Egyptian women protest sexual assault at demo
Egyptian women protest sexual assault at demoReuters

First Lady Michelle Obama and the U.S. State Department this Friday honor 10 women with the Int’l Women of Courage Award - including one who tweeted her joy about Al Qaeda’s 9/11 attack on America.

Samira Ibrahim, a 25-year-old women's rights activist, was a participant in the January 25 Revolution demonstrations in Cairo's Tahrir Square that brought down the regime of former Egyptian President Hosni Mubarak, and eventually morphed into the region wide Arab Spring uprisings. She was among the protesters who were violently dispersed, and she and other women were beaten, subjected to electric shocks, strip searched and videotaped by the soldiers.

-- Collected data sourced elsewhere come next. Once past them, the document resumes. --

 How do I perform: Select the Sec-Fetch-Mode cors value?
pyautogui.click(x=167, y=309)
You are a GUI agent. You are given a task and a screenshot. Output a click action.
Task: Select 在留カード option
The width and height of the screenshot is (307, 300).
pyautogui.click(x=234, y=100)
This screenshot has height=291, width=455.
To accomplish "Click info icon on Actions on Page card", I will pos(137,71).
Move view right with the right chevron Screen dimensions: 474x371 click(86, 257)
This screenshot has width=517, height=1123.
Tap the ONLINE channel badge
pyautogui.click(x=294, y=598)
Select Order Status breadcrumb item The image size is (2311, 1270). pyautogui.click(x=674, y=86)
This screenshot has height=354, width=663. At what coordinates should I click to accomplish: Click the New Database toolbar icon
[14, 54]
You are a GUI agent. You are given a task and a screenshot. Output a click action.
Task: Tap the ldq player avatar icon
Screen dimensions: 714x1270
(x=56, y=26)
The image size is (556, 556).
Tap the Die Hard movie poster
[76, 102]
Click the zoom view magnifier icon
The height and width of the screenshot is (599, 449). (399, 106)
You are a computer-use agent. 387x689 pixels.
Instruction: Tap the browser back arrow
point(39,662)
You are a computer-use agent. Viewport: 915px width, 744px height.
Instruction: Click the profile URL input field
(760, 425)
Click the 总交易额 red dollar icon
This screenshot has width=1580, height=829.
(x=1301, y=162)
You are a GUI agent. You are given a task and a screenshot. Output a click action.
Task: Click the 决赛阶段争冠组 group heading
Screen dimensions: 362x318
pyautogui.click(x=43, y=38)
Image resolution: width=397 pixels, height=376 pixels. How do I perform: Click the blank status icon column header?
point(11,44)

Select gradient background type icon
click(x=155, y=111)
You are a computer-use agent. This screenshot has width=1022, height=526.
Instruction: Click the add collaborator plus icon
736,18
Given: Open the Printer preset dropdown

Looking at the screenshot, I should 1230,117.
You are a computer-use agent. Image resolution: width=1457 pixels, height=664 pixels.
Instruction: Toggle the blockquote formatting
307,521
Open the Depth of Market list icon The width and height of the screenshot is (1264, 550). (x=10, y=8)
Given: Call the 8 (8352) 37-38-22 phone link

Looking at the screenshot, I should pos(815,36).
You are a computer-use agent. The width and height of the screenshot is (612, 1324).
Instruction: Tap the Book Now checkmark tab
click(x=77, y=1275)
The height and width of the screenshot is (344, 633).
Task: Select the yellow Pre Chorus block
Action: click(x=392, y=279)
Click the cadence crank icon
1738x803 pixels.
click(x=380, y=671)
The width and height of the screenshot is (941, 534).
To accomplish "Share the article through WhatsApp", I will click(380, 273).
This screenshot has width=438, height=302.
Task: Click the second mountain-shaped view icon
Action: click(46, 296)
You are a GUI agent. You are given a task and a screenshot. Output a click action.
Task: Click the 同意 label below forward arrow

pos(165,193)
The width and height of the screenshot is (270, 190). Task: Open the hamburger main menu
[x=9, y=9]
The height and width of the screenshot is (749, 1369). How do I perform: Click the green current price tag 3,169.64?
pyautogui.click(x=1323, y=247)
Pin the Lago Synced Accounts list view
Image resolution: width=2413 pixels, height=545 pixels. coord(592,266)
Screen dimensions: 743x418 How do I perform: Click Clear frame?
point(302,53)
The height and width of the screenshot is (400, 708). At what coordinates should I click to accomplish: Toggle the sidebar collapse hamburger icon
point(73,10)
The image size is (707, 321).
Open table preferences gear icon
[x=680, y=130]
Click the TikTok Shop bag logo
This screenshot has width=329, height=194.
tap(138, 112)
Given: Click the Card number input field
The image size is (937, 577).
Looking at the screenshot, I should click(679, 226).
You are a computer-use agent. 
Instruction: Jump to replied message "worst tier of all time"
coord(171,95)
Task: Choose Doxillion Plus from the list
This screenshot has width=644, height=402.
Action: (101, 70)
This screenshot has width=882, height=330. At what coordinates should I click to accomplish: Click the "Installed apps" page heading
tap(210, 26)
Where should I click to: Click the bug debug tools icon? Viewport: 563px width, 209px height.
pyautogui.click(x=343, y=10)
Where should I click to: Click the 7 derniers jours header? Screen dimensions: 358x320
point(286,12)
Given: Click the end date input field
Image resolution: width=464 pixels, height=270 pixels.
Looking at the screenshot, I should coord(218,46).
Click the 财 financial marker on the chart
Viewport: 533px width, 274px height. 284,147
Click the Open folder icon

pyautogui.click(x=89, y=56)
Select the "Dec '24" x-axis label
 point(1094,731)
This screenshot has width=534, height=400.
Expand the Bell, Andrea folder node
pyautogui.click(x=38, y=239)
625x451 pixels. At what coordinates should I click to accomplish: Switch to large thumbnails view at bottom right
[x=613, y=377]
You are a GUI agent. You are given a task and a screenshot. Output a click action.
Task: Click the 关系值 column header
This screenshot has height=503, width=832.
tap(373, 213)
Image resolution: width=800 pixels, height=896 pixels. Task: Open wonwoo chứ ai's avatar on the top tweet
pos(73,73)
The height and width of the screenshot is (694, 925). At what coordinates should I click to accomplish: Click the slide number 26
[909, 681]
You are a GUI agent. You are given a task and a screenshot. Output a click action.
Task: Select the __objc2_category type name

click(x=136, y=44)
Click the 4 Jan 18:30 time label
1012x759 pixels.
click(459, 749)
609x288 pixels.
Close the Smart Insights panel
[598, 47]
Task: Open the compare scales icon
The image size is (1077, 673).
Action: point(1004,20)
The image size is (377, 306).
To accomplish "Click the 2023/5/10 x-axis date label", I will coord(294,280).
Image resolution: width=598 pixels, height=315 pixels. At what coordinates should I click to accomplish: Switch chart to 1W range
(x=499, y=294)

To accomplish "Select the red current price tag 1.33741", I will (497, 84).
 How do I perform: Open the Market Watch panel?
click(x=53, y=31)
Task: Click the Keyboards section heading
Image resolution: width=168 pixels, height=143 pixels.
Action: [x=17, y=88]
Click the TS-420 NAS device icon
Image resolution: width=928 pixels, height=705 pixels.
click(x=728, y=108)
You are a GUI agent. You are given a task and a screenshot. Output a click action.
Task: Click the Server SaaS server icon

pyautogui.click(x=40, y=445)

Sexual assault of women has not ended, despite changes in the Egyptian administration, and women in Cairo recently held another protest in Tahrir Square, this time against the regime of Muslim Brotherhood-backed President Mohamed Morsi, over similar issues. Moreover, during the violence in Tahrir Square, a number of female journalists -- among them at least one American television network correspondent -- were sexually assaulted, and there were reports that at least one was raped.

According to the U.S. State Department Ibrahim and six other women were also “subjected by the Egyptian military to forced virginity tests in March 2011.” The military claimed the tests were carried out to protect the soldiers from subsequent charges of rape. The doctor who carried out the tests was subsequently charged but eventually freed, an act that prompted Ibrahim to vow she would take the case to the International Criminal Court at The Hague.

But the State Department left out a few other items in Ibrahim’s biography, which Breitbart journalist Samuel Tadros dug up and included in his own report.

The young Egyptian woman to be honored by the First Lady and Secretary of State John Kerry has no problem tweeting her anti-Semitic feelings about Jews, for example: A tweet on the Saudi royals called them “dirtier than the Jews.”

She loves Hitler: “I have discovered with the passage of days that no act contrary to morality, no crime against society, takes place except with the Jews having a hand in it. Hitler.”

Nor does she hide her hatred of the nation that now plans to grant her its highest honor to the fairer sex, tweeting that she hopes for a re-enactment of the 9/11 Al Qaeda attack on the United States, and that  “every year come[s] with America burning.”

A tweet about a suicide bombing in Israel was equally venomous: “Today is a very sweet day with a lot of very sweet news.”

Ben Shapiro, editor-at-large for Breibart News, dryly pointed out the current frantic scramble to spin away Ibrahim’s vicious attitude with the claim that her Twitter account was “stolen” in the past came only “after being outed” -- a quite a long time after the alleged theft took place. 

Surely her tweets, posted on a public social networking website, were noted long before, however: such “brave” comments made by an Egyptian woman victimized by security police in the face of the Arab Spring must have at least raised eyebrows, if not made headlines.  No?

Perhaps it required an honor from the U.S. Secretary of State and America’s First Lady to highlight them properly at center stage.